### Work instructions
Reproduce in full, character for character, the abstract below on the plethysmography variability index and spinal induced hypotension.

----- Source extract -----

///2015 Abstract Details
2015 Abstract Details2019-08-02T16:54:43-06:00

Plethysmography variability index for prediction of spinal induced hypotension.

Abstract Number: F-04
Abstract Type: Original Research

Amy A Mauritz MD1 ; Carrie M Polin MD2; Wen-Wei Liu 3; Ashraf Habib MBBCh, MSc, MHSc, FRCA4

Background: Hypotension occurs commonly following spinal anesthesia for cesarean delivery. The incidence of hypotension can be significantly reduced with a prophylactic phenylephrine infusion with rapid fluid co-loading. This strategy can be associated with reactive hypertension and reflex bradycardia. The hemodynamic response and dose requirements also vary among individual patients. Identifying women at greater risk for spinal induced hypotension might allow targeting prophylactic vasopressor therapy to those who need it. The plethysmography variability index (PVI), a continuous noninvasive measure of the respiratory variations in the pulse oximetry waveform, has been validated to predict fluid responsiveness in mechanically ventilated patients. Although PVI has not been validated in spontaneously breathing patients, it might predict hemodynamic changes induced by passive leg raising (PLR). Studies assessing PVI to predict spinal induced hypotension during cesarean delivery have yielded conflicting results. We performed this study to assess if baseline PVI and PVI/cardiac output (CO) changes induced by PLR can predict hypotension following spinal anesthesia for cesarean delivery.

Methods: Women scheduled for cesarean delivery under spinal anesthesia were enrolled in this study. Baseline blood pressure (BP) was obtained by taking the mean of 3 blood pressure readings 2 minutes apart. Baseline PVI and CO were measured using the Masimo Radical-7 device and PhysioFlow over 6 minutes. A PLR test was performed and the change of PVI and CO to PLR was recorded after 3 minutes. Patients received a standardized spinal anesthetic. BP was measured at 1-minute intervals and SBP decreases >20% were treated with phenylephrine boluses. Fluid therapy was standardized and consisted of 2 L crystalloid coload administered before delivery.

----- Exercise data -----

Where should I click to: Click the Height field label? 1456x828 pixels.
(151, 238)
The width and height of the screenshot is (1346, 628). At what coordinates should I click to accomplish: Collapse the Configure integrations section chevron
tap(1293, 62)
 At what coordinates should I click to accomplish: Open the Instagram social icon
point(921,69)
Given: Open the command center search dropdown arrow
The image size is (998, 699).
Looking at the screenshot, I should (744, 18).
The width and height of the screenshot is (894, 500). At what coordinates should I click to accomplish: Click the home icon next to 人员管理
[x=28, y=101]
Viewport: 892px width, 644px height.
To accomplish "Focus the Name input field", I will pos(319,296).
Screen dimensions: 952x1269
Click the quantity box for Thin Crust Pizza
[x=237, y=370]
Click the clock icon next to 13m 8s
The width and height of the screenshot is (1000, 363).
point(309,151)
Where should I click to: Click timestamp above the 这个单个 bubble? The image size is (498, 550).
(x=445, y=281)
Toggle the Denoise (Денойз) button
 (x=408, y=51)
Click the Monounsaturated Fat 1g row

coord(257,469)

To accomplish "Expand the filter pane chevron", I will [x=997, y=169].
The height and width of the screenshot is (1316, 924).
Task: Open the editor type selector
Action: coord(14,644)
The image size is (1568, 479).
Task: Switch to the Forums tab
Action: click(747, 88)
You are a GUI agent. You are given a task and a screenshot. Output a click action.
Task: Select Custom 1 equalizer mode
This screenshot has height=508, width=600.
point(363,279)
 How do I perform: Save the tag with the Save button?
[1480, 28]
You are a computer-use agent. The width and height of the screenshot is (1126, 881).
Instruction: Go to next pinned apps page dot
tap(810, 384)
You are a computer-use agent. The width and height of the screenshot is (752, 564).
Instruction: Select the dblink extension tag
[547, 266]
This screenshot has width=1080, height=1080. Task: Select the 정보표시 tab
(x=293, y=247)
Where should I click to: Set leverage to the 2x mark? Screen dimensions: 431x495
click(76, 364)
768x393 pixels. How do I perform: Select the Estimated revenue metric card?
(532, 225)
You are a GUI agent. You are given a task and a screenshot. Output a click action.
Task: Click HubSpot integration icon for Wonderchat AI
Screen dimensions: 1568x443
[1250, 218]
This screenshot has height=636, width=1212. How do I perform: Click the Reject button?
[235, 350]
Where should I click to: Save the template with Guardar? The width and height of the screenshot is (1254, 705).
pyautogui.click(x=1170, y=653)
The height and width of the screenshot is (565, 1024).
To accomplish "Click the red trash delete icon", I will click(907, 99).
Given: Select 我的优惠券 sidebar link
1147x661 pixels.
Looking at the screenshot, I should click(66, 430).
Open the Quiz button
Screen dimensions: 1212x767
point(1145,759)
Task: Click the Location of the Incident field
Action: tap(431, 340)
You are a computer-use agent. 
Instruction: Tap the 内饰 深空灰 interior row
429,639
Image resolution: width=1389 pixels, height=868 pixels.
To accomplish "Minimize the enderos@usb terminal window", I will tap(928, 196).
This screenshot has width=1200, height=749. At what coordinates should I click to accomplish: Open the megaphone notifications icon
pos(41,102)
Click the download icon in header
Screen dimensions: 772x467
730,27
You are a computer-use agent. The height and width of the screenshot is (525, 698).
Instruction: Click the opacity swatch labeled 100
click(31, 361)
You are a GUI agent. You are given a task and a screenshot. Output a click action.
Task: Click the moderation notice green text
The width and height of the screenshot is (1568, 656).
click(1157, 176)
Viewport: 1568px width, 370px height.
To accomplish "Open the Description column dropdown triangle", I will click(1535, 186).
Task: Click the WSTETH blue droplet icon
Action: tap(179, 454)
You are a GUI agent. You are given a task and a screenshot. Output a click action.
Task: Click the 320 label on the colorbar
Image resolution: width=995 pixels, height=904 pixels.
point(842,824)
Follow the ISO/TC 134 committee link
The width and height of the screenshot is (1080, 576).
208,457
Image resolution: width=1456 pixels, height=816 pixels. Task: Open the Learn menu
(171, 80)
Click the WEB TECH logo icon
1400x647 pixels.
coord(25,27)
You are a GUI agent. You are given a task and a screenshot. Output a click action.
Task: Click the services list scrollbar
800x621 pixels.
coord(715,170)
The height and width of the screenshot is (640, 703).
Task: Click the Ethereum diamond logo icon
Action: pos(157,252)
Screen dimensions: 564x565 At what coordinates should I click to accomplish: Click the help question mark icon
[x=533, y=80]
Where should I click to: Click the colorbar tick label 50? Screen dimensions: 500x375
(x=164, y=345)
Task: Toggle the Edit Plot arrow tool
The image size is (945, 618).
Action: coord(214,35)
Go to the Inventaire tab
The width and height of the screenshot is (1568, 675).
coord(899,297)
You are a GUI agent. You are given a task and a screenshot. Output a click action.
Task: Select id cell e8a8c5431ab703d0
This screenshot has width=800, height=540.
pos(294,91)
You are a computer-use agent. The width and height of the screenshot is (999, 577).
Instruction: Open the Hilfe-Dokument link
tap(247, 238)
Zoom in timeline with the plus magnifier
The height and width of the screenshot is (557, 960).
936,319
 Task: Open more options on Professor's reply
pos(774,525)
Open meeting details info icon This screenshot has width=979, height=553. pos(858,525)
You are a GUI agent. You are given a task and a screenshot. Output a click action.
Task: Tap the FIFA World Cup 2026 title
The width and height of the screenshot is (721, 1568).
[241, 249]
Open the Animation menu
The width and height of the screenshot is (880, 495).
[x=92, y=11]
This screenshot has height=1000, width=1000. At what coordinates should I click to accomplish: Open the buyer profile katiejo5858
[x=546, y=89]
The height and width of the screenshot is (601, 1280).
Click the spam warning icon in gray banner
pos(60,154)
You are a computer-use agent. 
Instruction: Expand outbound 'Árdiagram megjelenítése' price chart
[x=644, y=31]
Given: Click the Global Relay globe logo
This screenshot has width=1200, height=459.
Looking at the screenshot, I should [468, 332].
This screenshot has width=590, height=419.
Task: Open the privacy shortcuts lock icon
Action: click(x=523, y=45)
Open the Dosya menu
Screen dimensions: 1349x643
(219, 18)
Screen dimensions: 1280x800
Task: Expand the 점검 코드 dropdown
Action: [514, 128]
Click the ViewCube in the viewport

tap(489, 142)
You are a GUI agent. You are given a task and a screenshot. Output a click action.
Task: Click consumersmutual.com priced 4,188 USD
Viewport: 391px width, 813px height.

-----

### Response to this exercise
///2015 Abstract Details
2015 Abstract Details2019-08-02T16:54:43-06:00

Plethysmography variability index for prediction of spinal induced hypotension.

Abstract Number: F-04
Abstract Type: Original Research

Amy A Mauritz MD1 ; Carrie M Polin MD2; Wen-Wei Liu 3; Ashraf Habib MBBCh, MSc, MHSc, FRCA4

Background: Hypotension occurs commonly following spinal anesthesia for cesarean delivery. The incidence of hypotension can be significantly reduced with a prophylactic phenylephrine infusion with rapid fluid co-loading. This strategy can be associated with reactive hypertension and reflex bradycardia. The hemodynamic response and dose requirements also vary among individual patients. Identifying women at greater risk for spinal induced hypotension might allow targeting prophylactic vasopressor therapy to those who need it. The plethysmography variability index (PVI), a continuous noninvasive measure of the respiratory variations in the pulse oximetry waveform, has been validated to predict fluid responsiveness in mechanically ventilated patients. Although PVI has not been validated in spontaneously breathing patients, it might predict hemodynamic changes induced by passive leg raising (PLR). Studies assessing PVI to predict spinal induced hypotension during cesarean delivery have yielded conflicting results. We performed this study to assess if baseline PVI and PVI/cardiac output (CO) changes induced by PLR can predict hypotension following spinal anesthesia for cesarean delivery.

Methods: Women scheduled for cesarean delivery under spinal anesthesia were enrolled in this study. Baseline blood pressure (BP) was obtained by taking the mean of 3 blood pressure readings 2 minutes apart. Baseline PVI and CO were measured using the Masimo Radical-7 device and PhysioFlow over 6 minutes. A PLR test was performed and the change of PVI and CO to PLR was recorded after 3 minutes. Patients received a standardized spinal anesthetic. BP was measured at 1-minute intervals and SBP decreases >20% were treated with phenylephrine boluses. Fluid therapy was standardized and consisted of 2 L crystalloid coload administered before delivery.